White humpback whale sightings are rare in other parts of the world but in 2012, a white adult humpback whale was sighted bubble-net feeding near the coast of Svalbard, Norway. The individual was completely white on the dorsal side but showed some dark coloration on the underside of the fluke. Because of the dark spots as well as the dark-coloured eyes, researchers suggest it is leucistic and not an albino. During the research, it was discovered that in 2004 and 2006 there were sightings of a white humpback whale in the Barents Sea. It is likely that it was the same individual but no identification is possible based on the existing photographs. In April 2022 a white humpback individual was spotted off the coast of Pico and Faial Island in the Azores; it is likely the same individual.

In 2022 another sighting of a white humpback was made. In October, near the coast of Costa Rica, a young white individual was sighted and photographed with a non-white adult. The calf was spotted by a pilot flying over north-western Costa Rica. This was the first sighting of a white humpback whale in the Eastern Pacific. This calf is hypopigmented, without a clear conclusion about the exact chromatic abnormality determining its white coloration.

== Name controversy ==
After a rise in popularity, the public wanted to have a name for the whale. The researchers chose the name "Migaloo". The term "migaloo" means "whitefella" amongst Aboriginal people in Queensland. The term was chosen after the researchers contacted local Aboriginal people in order to find an appropriate name for the whale.

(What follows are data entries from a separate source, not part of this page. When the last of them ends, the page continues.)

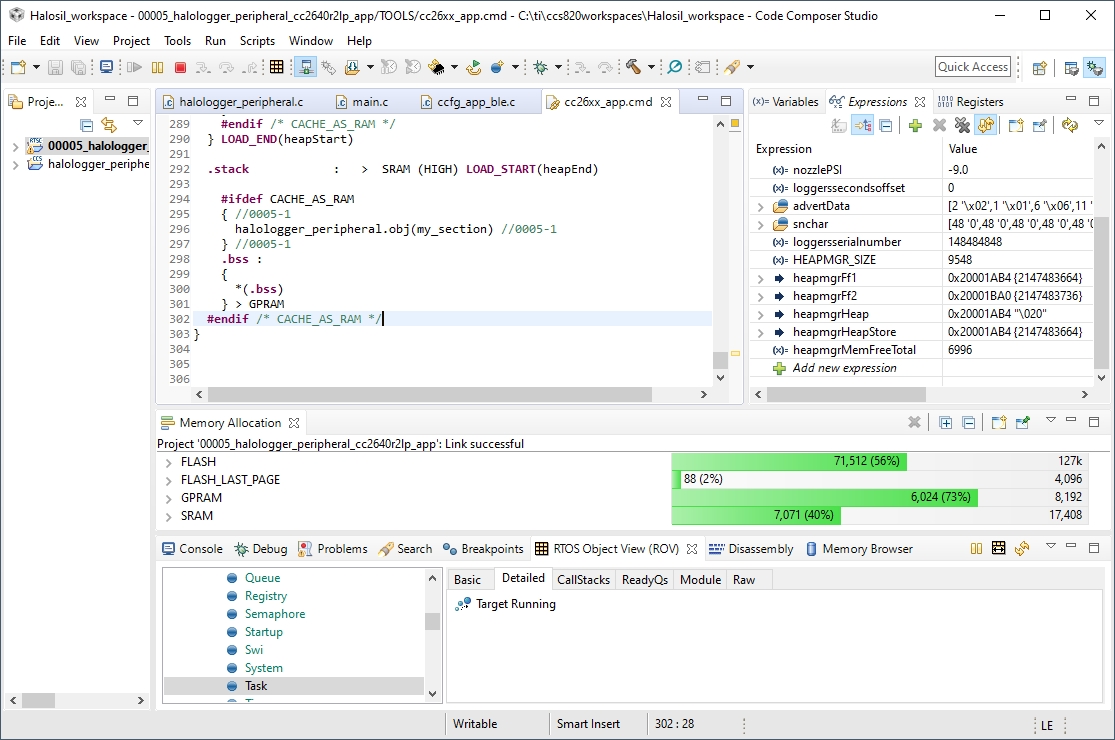Expand the FLASH memory region row
This screenshot has width=1115, height=740.
167,462
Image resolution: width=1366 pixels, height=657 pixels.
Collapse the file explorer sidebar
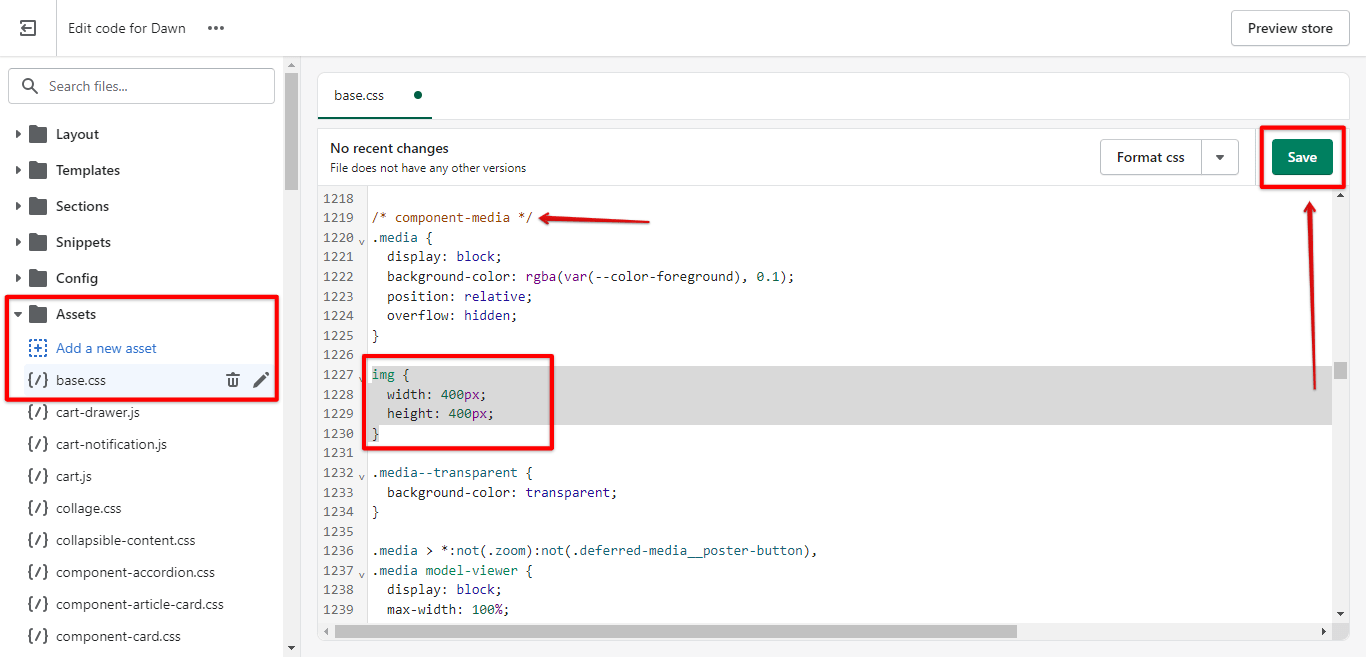coord(27,27)
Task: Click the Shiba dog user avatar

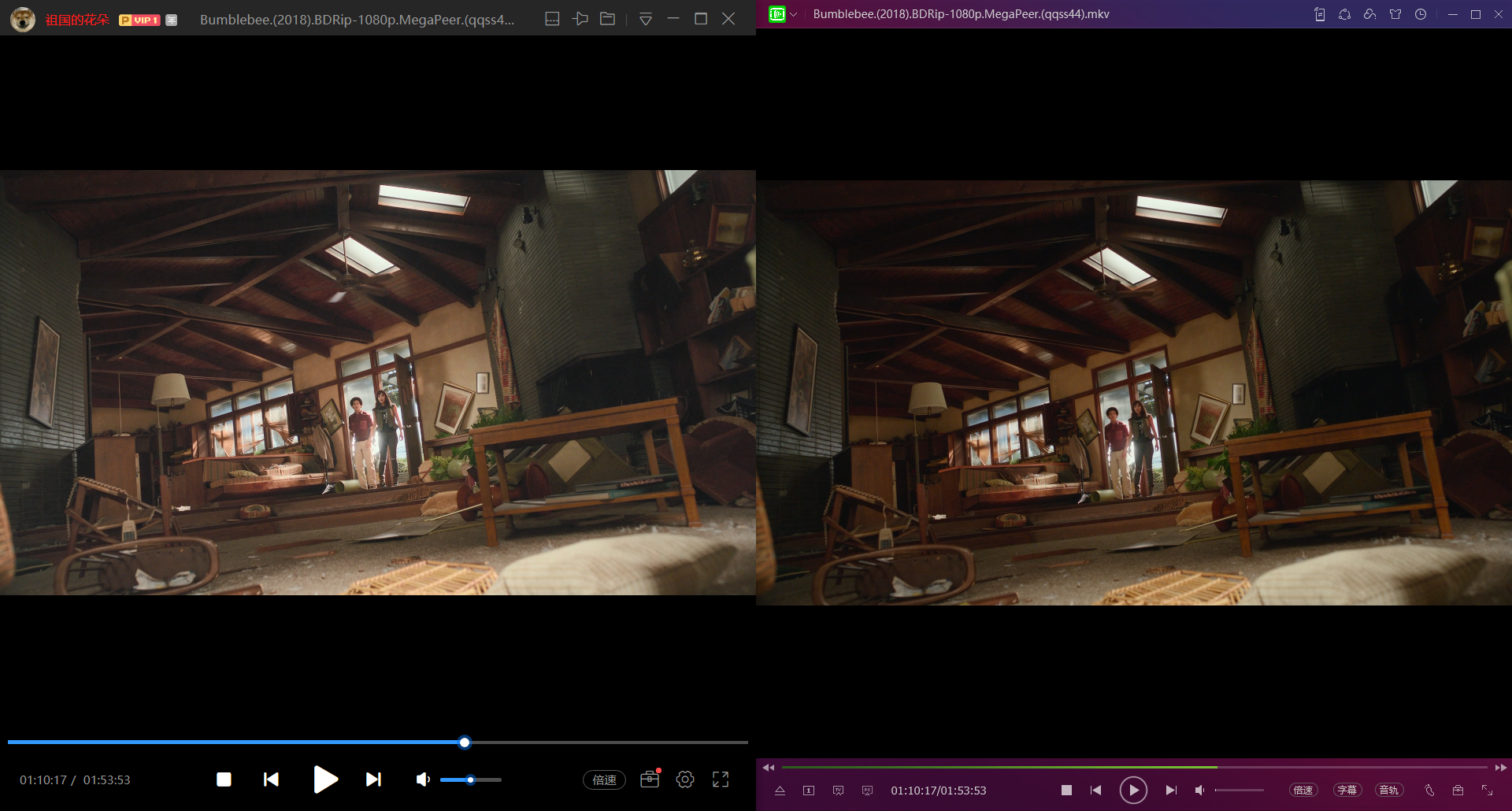Action: point(22,19)
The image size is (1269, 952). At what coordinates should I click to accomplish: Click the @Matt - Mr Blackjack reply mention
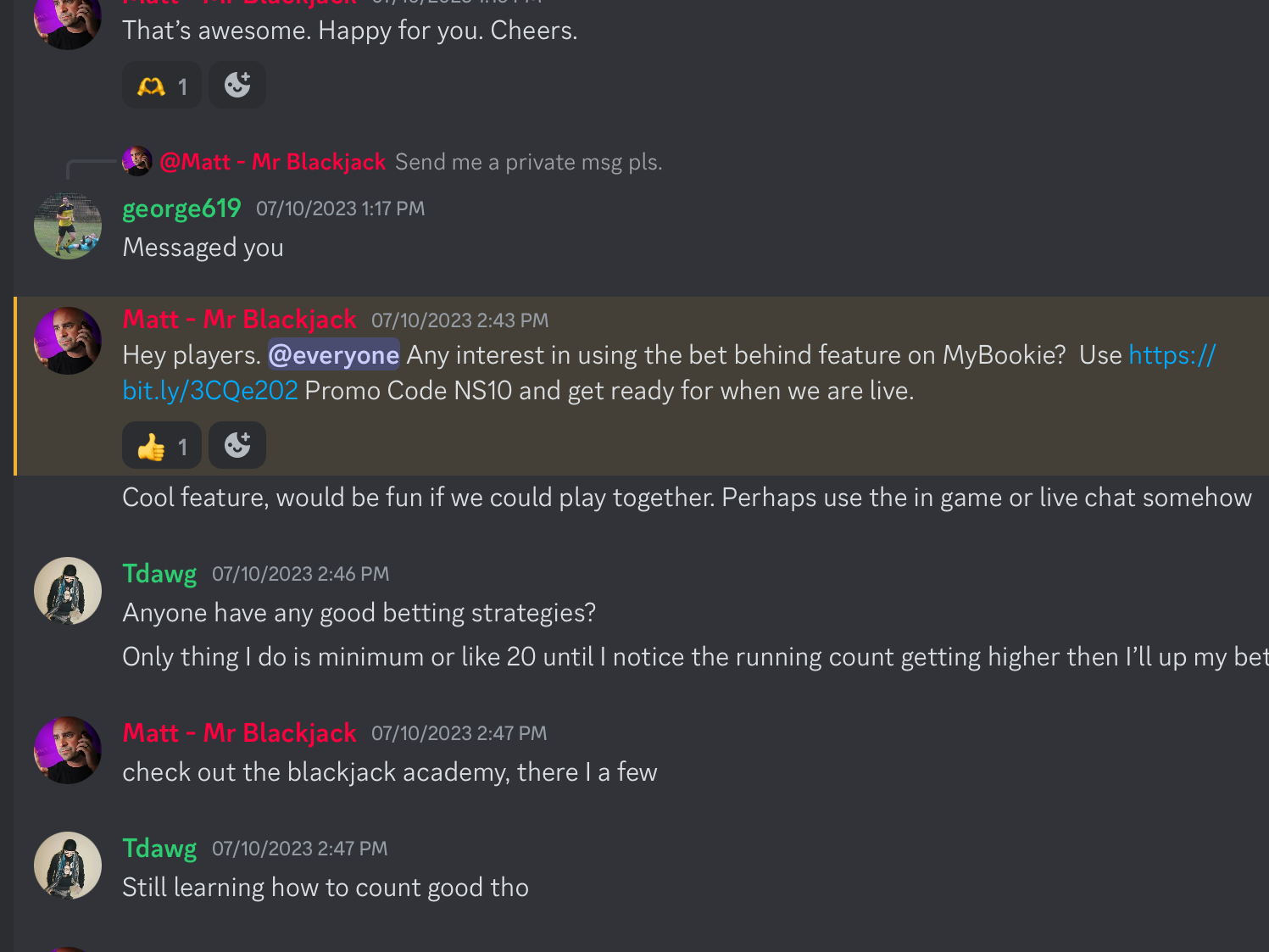272,162
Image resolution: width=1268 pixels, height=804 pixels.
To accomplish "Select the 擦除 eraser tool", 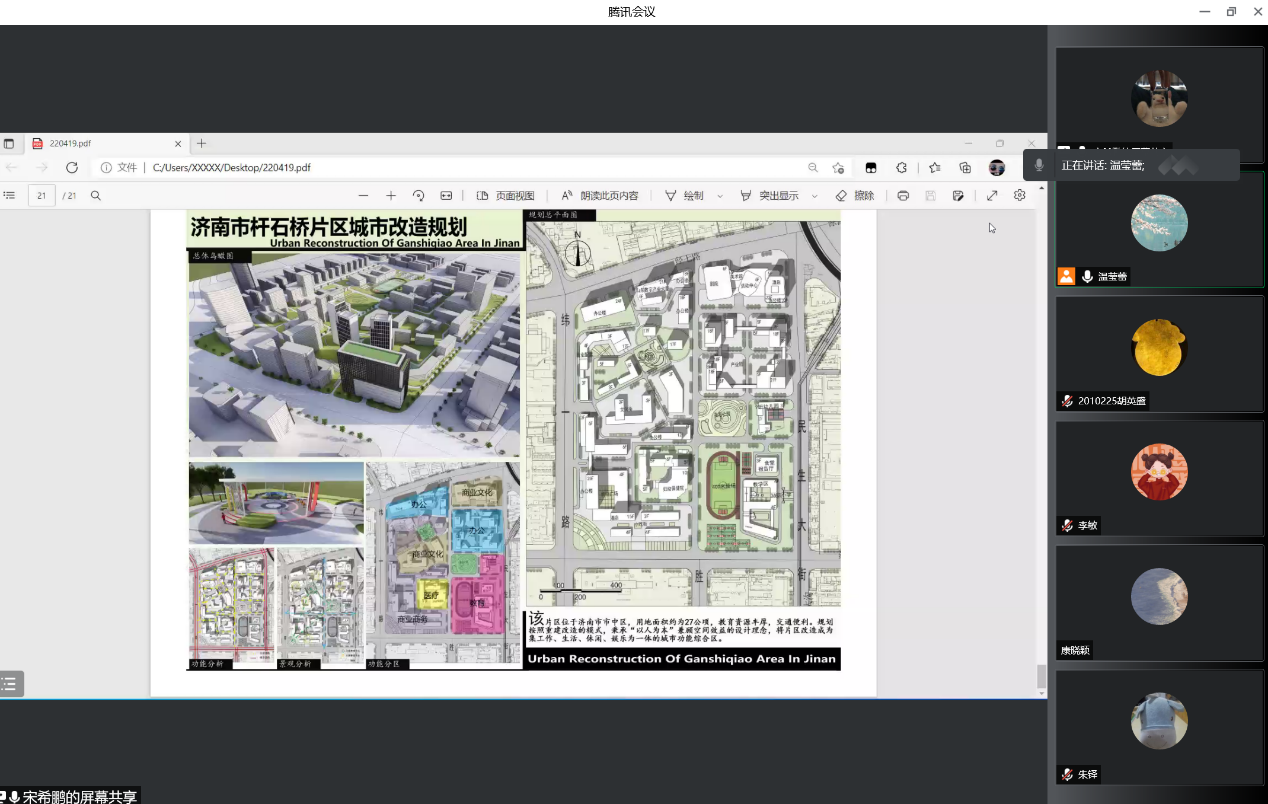I will [x=855, y=196].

There is discussion of whether the name is appropriate as Aboriginal terms for white people can have ambiguous meanings and can also describe disembodied human spirits. Some people consider the term "migaloo" as a name for a famous whale as a questionable choice considering the suffering white settlers have brought to the Aboriginal people of Australia.

== Migration ==
As a humpback whale, Migaloo undertakes seasonal migrations between the feeding grounds at high latitudes and the breeding grounds located in more tropical areas. He belongs to one of the seven breeding stocks recognised in the Southern Hemisphere, feeding mostly on Antarctic grounds, and moving north to breeding areas near Australia, where whales spend approximately two months.

Since his first sighting in 1991, the unique color of Migaloo has allowed scientists to study individual migration patterns, given the high availability of sightings data. Migaloo migrates along the eastern part of Australia at a migration rate of between 125 and 140 kilometres per day, with a mean speed of 5.2 kph, faster than the mean speed recorded for other humpback whales, likely because he is an adult male and endures faster travelling speeds than juveniles and females with calves, for example. Another reason for the high speed could be to avoid harassment from whale-watching boats and other recreational vessels.

This whale shows high consistency in his migration, passing through Cape Byron/Ballina approximately at the same time each year during both the northwards and southwards migration. Migaloo has been seen travelling mainly in pods of two individuals, but also alone or in surface-active groups.

Migaloo's absence from East Australian waters and his recent sighting in New Zealand might suggest that the migration route changes with time.